Le sujet de la vente d’alcool, souvent caricaturé et banalisé, résume le dilemme qui se propose au sein du parti qui se veut islamiste et protecteur des valeurs musulmanes dont il fait son principal et pour le moment unique atout : Si Ennahdha va introduire l’intention d’interdire la commercialisation et la consommation d’alcool dans son programme, ils risquent de choquer les gens qui peuvent y voir de l’oppression et une atteinte à la liberté du citoyen. Alors que dans le cas contraire, leur programme perdrait son atout majeur qui est l’application des règles de l’Islam dont ils se disent fidèles, car un gouvernement qui se dit islamiste ne peut bâtir un pays avec l’argent de l’alcool (Taxes très importantes) et du tourisme qui sont étroitement liés ça n’aurait aucun sens.

Revenons au Cheikh Rached Ghannouchi, dans une interview sur les ondes de Shems FM, l’homme a paru usé, malhabile, dépassé et dans certains passages coléreux. Il esquivait les questions d’une manière peu ou pas habile, ce qui a provoqué l’indignation des intervenants qui lui ont tous fait la remarque et l’ont gêné par leurs questions car d’un coté il voulait passer pour un modéré et donc ne pas choquer et d’un autre coté il savait que ses fidèles écoutaient attentivement et qu’il ne fallait pas les décevoir en lâchant quelques principes.

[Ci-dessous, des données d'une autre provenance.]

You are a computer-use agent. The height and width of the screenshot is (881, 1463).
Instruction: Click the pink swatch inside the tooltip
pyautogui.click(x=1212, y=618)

Il semble dépassé par une Tunisie qui a clairement changé en 20 ans d’exil, il a passé trop d’années loin du pays qu’il cherche aujourd’hui à gouverner, De Paris à la Syrie en passant par Égypte sans oublier une vingtaine d’années à Londres… Même lorsqu’il parle de son enfance des hurlements des loups et de l’aboiement des chiens au couché du soleil, il n’arrive pas à plaire ni à se montrer intéressant. L’exemple turc qu’il n’arrête pas de vanter est loin de ressembler à notre Tunisie, car la Turquie n’est pas un régime islamiste mais plutôt un régime laïc gouverné en majorité par des musulmans modérés de l’AKP (avec l’armée aux aguets) ce qui est loin d’être l’objectif d’Ennahdha. Il se contredit en disant opter pour l’égalité des sexes et favoriser les hommes en ce qui concerne l’emploie.

Comment un homme qui semble n’être que l’ombre de lui même a-t-il réussit à attirer autant de partisans et sympathisants. Pour Connaitre Cheikh Rached tout en étant Tunisien il faut avoir plus de 40 ans car Ben Ali a précipité son exil il y a 20 ans, suite à sa soi-disant implication dans des activités terroristes pour le régime ZABA et de désobéissance civile pour les militants de cette triste époque et qui méritent qu’on les mette au clair pour connaitre ce que va être la réaction d’Ennahdha si ils perdent les élections.

Comment des jeunes se sont retrouvés à idolâtrer un Leader mythique qu’ils ignoraient totalement avant le 14 janvier. Ceci s’explique peut être par l’amalgame entre politique et religion, qui fait que les choix politiques se fassent par inspirations religieuses ce qui fausse la donne car on croit choisir une religion et non un parti politique au détriment des autres, alors qu’on est tous musulmans et qu’on ne votera que des partis politiques.